Not only that, but the total interest rates may also soar if the borrower fails to repay the loan within the agreed period.
For instance, Consumer Financial Protection mentioned that approximately 80% of payday loans aren’t paid in two weeks or upon the arrival of the next pay cycle. Consequently, the interest rate increases, making the loan almost impossible to pay off.
Moreover, payday loans come with high-interest rates because they’re highly unregulated in most states, so lenders tend to charge more interest than what is legally allowed.
Payday lending isn’t legal in all states in America. While it can be allowed in other countries, it’s banned in states like Maryland, Georgia, and New York.
With all these things being said, first-time borrowers should exercise caution when taking out a payday loan. They can perform thorough research about their prospective lenders, their interest rates, and other important information, such as whether it’s allowed in your state.

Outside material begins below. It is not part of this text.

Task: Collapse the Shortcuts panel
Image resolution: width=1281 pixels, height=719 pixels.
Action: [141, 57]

But despite the risks associated with high-interest rates, payday loans can be helpful in certain situations. In an article published by U.S. News & World Report, Steve Rhode, a consumer debt expert, mentioned that payday loans can be something to consider if the borrower needs cash within a short time and knows they can fully pay them on time.
- They are different from personal loans
Another thing first-time borrowers should know about payday loans is that they differ from traditional personal loans. Although both of them are used to help borrowers with financial needs, payday loans can be differentiated from personal loans in the following ways:
- Amount To Borrow: Typically, payday loans are usually available in small amounts. Since they’re designed to be paid over a short period, a first-time borrower can only borrow money not exceeding a thousand dollars. Also, they should keep in mind that lenders usually determine the amount of loan you can take based on their income.

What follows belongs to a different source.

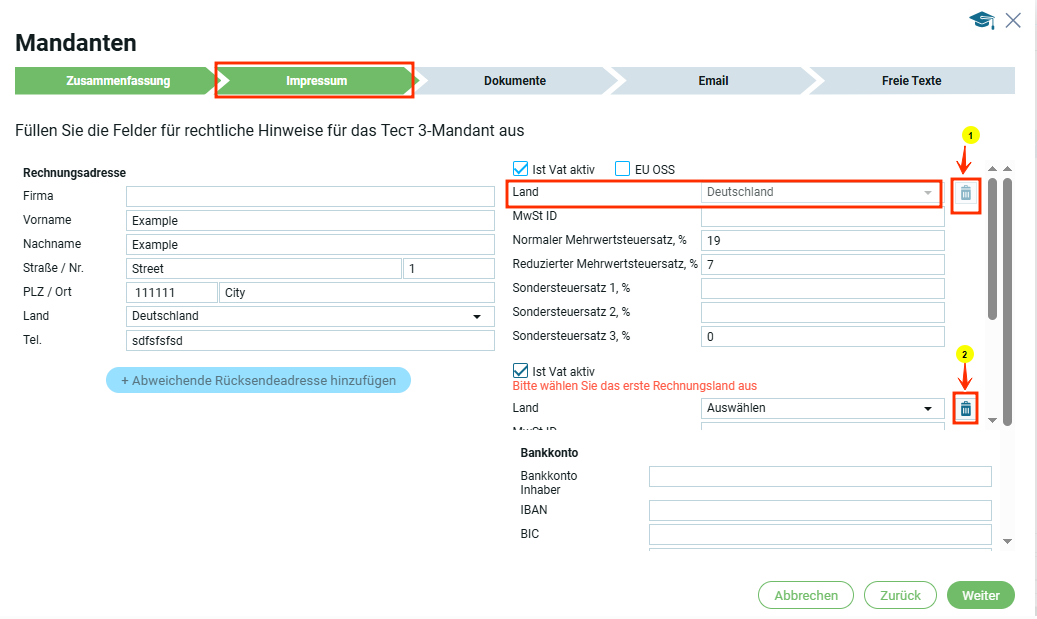
Task: Enable the EU OSS checkbox
Action: (x=622, y=169)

- Borrowing Terms: Unlike personal loans, which have a borrowing term ranging from a year to several years on an installment basis, payday loans need to be repaid in weeks.
- Easy Application: Payday loans are easy to apply for. With the advent of online payday lenders, loan applications can be made digitally by filling in an application form and submitting the necessary documents. Also, taking out a payday loan doesn’t require credit checks, making the entire process much easier and faster.
Indeed, payday loans can be helpful for borrowers who have a financial emergency but are without adequate savings. However, like other types of financial services in the market, there are many things you need to know about payday lending. Fortunately, by keeping the information mentioned above in mind, first-time borrowers will know precisely how they can use payday loans to their advantage.